This demo will use Terraform to set up and manage the AWS infrastructure for a small Hadoop cluster as well as install the Cloudera Manager server and agents.
WARNING: Running this code will cost you money in AWS fees.
- You must have an AWS account.
- You must have Terraform and awscli installed.
- You must have awscli credentials (
aws configure
) already set up. - You must have
git
installed locally.
terraform init # only needed once
terraform plan
terraform apply
terraform destroy
WARNING: Running this code will cost you money in AWS fees.
This demonstration will build a seven node Cloudera Hadoop environment using CentOS Linux that is ready for you to configure within Cloudera Manager. All required and recommended OS preparation and tuning steps will be automatically performed. There are three master nodes and four worker nodes.
There is also a jumphost (Bastion server) which allows you to SSH into the Hadoop environment. This is required due to the Haddop server being on a private subnet in the AWS VPC.

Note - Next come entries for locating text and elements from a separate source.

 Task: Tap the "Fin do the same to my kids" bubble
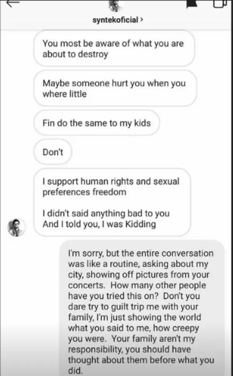pos(97,123)
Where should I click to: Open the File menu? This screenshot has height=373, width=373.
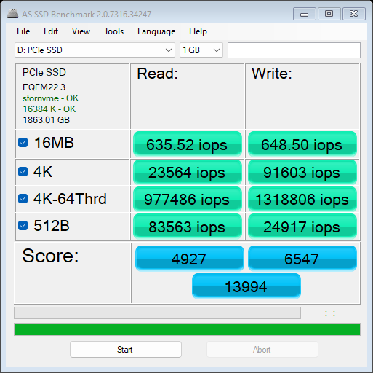tap(23, 31)
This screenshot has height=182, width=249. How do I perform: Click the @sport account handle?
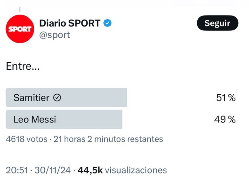55,35
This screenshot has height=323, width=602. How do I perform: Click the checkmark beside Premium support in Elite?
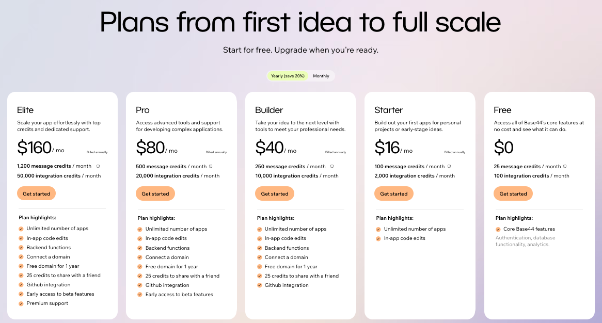[x=20, y=303]
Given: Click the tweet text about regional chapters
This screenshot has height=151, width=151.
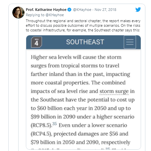Looking at the screenshot, I should coord(83,25).
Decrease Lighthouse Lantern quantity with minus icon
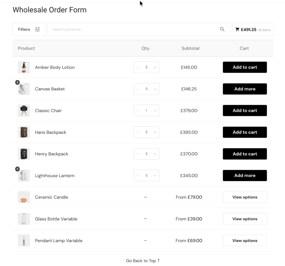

Run Terraform to apply the configuration. There will be some questions to answer and then you can wait about 16 minutes until the infrastructure is ready.
$ terraform apply
var.aws_profile
AWS CLI profile name
Enter a value: default
var.aws_region
EC2 Region for the VPC
Enter a value: ap-south-1
var.remote_ips
Your IP address used to limit SSH access to the jumphost. (ex ["10.1.2.3/32"])
Enter a value: ["1.2.3.4/32"]
var.ssh_key_file
The full pathname of the file which holds the SSH private key. (ex ~/.ssh/id_rsa)
Enter a value: ~/.ssh/id_demo
var.tag_name
Your cluster name which will be added to object tags.
Enter a value: PUNE-DEMO
var.tag_owner
Your email address which will be added to object tags.
Enter a value: hello@clairvoyantsoft.com
...
NOTE: The SSH private key can not have a passphrase.
If the terraform apply
fails, attempt to fix the error and then run terraform apply
again.
Once the terraform apply
has completed successfully, there should be output listing the hostnames of the instances in EC2. Find the value of ec2_instance.jumphost.pub
. You will use it to SSH to the jumphost (step 1) in order to further access the cluster environment.
ssh-add ~/.ssh/id_demo
ssh -ACD 8157 -i ~/.ssh/id_demo -l centos <EC2_INSTANCE.JUMPHOST.PUB VALUE>
# Example: ssh -ACD 8157 -i ~/.ssh/id_demo -l centos ec2-35-154-146-83.ap-south-1.compute.amazonaws.com
Now, you will configure (step 2) and use your web browser to connect to the Cloudera Manager server.
First, find your browser's network proxy settings. Then change the value of the SOCKS proxy to use localhost and port 8157. Finally, find the value of ec2_instance.manager.priv
in the Terraform output and place that value in your browser's navigation bar with the addition of port 7180.
Example: http://ip-192-168-100-84.ap-south-1.compute.internal:7180/
Log in to the Cloudera Manager server with the ussername "admin" and the password "admin".
Finish the CDH deployment by following the new cluster deployment wizard.
Do not forget to run terraform destroy
when you are done.
WARNING: Running this code will cost you money in AWS fees.
Copyright (C) 2017 Clairvoyant, LLC.
Licensed under the Apache License, Version 2.0.